Mais il y a plein d’autres exemples.
Sur la collaboration des flamingants, il a beaucoup changé, Bart De Wever. Il en fut, jeune, un spécialiste si investi qu’il présenta des travaux à des cercles fort engagés, par exemple pour réhabiliter Joris Van Severen, fondateur du mouvement fasciste Verdinaso exécuté en 1940.
Quand il était dans l’opposition à la commune d’Anvers et au fédéral mais toujours dans le cartel CD&V – N-VA, en 2007, il avait estimé «gratuites» les excuses présentées par la Ville d’Anvers pour avoir collaboré à la déportation de Juifs pendant la Seconde Guerre mondiale.
Le cartel avait failli se casser et le rédacteur en chef d’un magazine communautaire, Michael Freilich, écrivait que la communauté juive devait se faire du souci si Bart De Wever devenait jamais bourgmestre d’Anvers. Et puis, quand il était au pouvoir à la commune d’Anvers et au fédéral, mais plus dans le cartel CD&V – N-VA, en 2015, et il avait estimé les excuses nécessaires, parce que «la collaboration avait été une erreur terrible à tous les niveaux». Aujourd’hui, Michael Freilich est député fédéral N-VA.

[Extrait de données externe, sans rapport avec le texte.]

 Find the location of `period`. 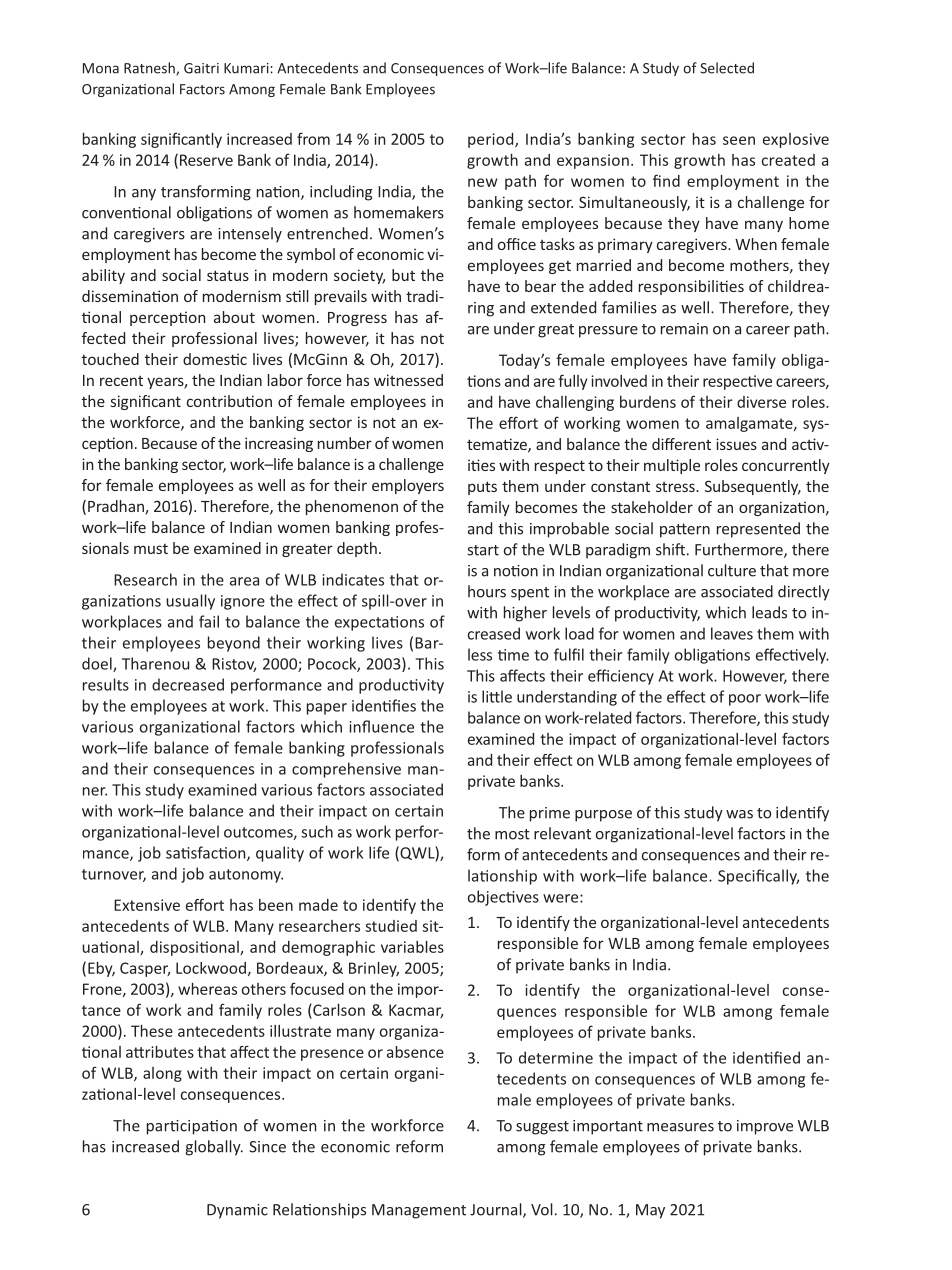

period is located at coordinates (492, 140).
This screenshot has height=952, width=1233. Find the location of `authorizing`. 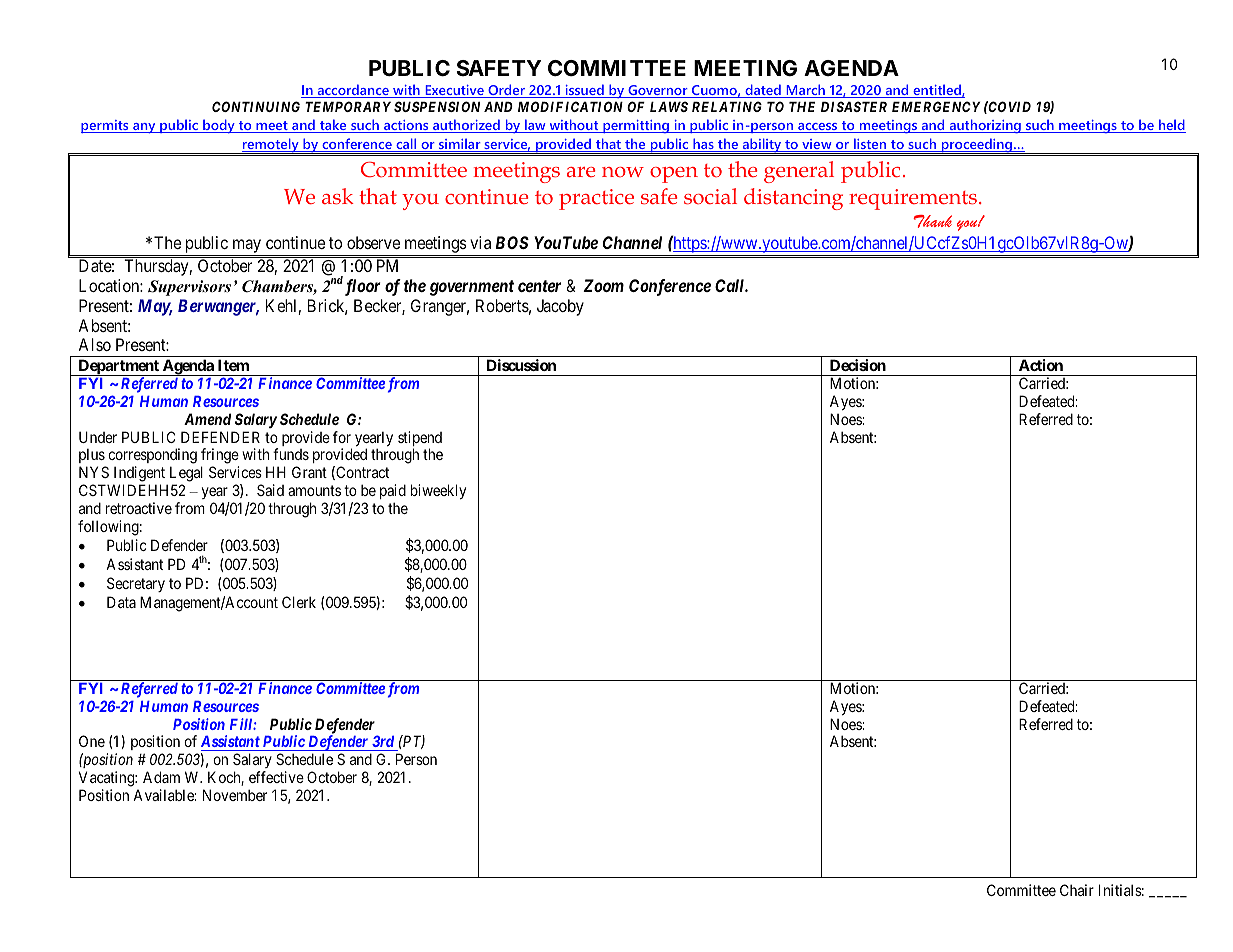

Ou sur Jean-Marie Dedecker, il a beaucoup varié, Bart De Wever. Quand Dedecker quitte l’Open VLD en 2006, il devient membre de la N-VA. Mais la N-VA est en cartel avec le CD&V. Le CD&V s’oppose à l’arrivée de Dedecker.

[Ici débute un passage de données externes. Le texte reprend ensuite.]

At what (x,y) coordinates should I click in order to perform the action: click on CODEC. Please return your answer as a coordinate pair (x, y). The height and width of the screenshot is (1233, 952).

Alors De Wever exclut Dedecker de la N-VA. Et Dedecker fonde la LDD (Libertair, Direct, Democratisch), qui fait un bon résultat aux élections de 2007. Quand la N-VA quitte le cartel avec le CD&V en 2008, Bart De Wever dit qu’une collaboration avec la LDD ne le «tente pas du tout» car «Jean-Marie Dedecker est un poujadiste, ce que je ne suis pas».

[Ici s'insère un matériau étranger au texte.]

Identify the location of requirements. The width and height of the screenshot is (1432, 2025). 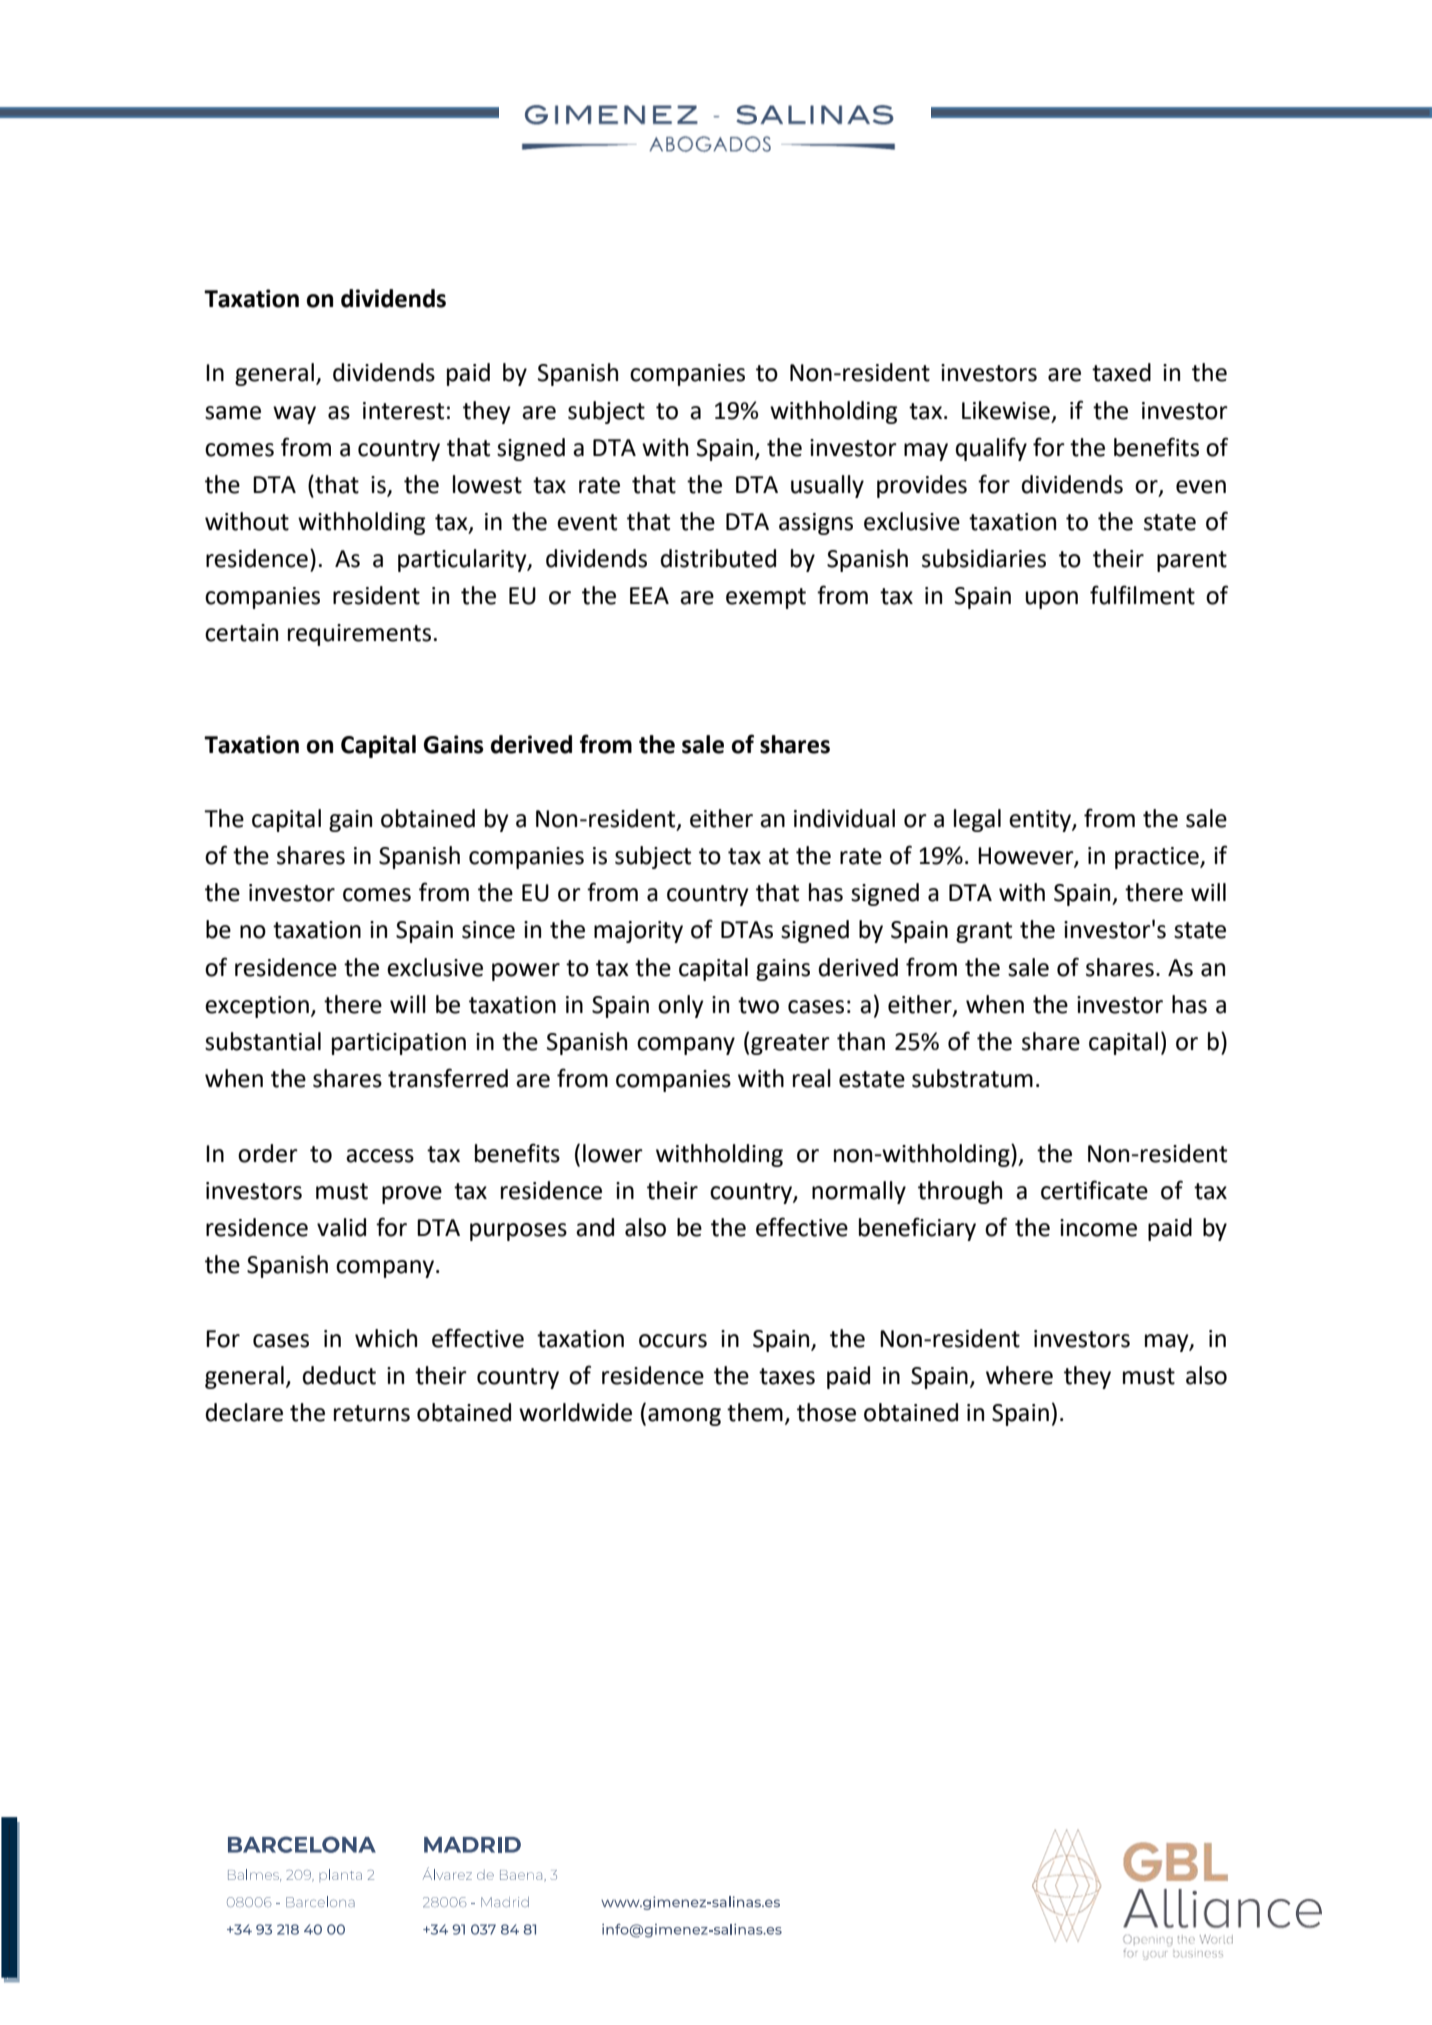
(359, 635).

En 2019, Jean-Marie Dedecker n’est peut-être plus poujadiste. Il est à coup sûr beaucoup plus tentant, puisqu’il est élu député fédéral sur la liste N-VA en Flandre-Occidentale. Il la poussait comme candidat indépendant. Et Dedecker, en juin 2024, après avoir vainement négocié avec le Vlaams Belang, tirera la liste N-VA en Flandre-Occidentale, comme candidat indépendant toujours. Sans doute plus comme poujadiste pas tentant du tout.
Mais sur les francophones, en revanche, il n’a jamais bougé, Bart De Wever. Les menteurs, ce sont eux tous, tout le contraire de lui seul. «Un Flamand, quand il dit quelque chose, c’est dit. Quand il se déjuge, il a toute la presse et tous les concurrents politiques sur le dos. Un francophone, il dit les choses avec beaucoup d’emphase, avec beaucoup de style, puis il change d’avis, et personne ne se formalise», déclarait-il au Vif, avec emphase et style, en août 2008. Il ne dit pas le contraire aujourd’hui. Sur ça, il n’a pas changé d’avis depuis, et plus personne ne s’en formalise.